One part of the entries below is wanted: the lines from the one containing "1056x387 pixels." through the one containing "Task: Open the Inter M team name link". Write those out exactly and nothing else.

----

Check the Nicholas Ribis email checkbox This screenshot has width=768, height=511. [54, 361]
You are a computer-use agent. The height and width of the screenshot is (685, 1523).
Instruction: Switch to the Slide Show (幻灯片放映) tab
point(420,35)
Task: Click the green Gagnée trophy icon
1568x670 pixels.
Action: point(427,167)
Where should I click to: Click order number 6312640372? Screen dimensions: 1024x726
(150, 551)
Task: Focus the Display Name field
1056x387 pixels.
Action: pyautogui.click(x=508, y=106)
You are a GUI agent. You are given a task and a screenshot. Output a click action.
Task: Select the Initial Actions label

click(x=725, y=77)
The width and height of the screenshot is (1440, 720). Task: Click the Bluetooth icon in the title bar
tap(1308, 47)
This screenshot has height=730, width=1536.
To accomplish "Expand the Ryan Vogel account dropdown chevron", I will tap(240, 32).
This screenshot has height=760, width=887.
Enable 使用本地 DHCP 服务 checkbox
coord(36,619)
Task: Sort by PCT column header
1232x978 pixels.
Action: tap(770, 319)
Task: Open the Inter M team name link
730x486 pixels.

----

## [Answer box]
1056x387 pixels.
Action: pyautogui.click(x=508, y=106)
You are a GUI agent. You are given a task and a screenshot. Output a click action.
Task: Select the Initial Actions label

click(x=725, y=77)
The width and height of the screenshot is (1440, 720). Task: Click the Bluetooth icon in the title bar
tap(1308, 47)
This screenshot has height=730, width=1536.
To accomplish "Expand the Ryan Vogel account dropdown chevron", I will tap(240, 32).
This screenshot has height=760, width=887.
Enable 使用本地 DHCP 服务 checkbox
coord(36,619)
Task: Sort by PCT column header
1232x978 pixels.
Action: tap(770, 319)
Task: Open the Inter M team name link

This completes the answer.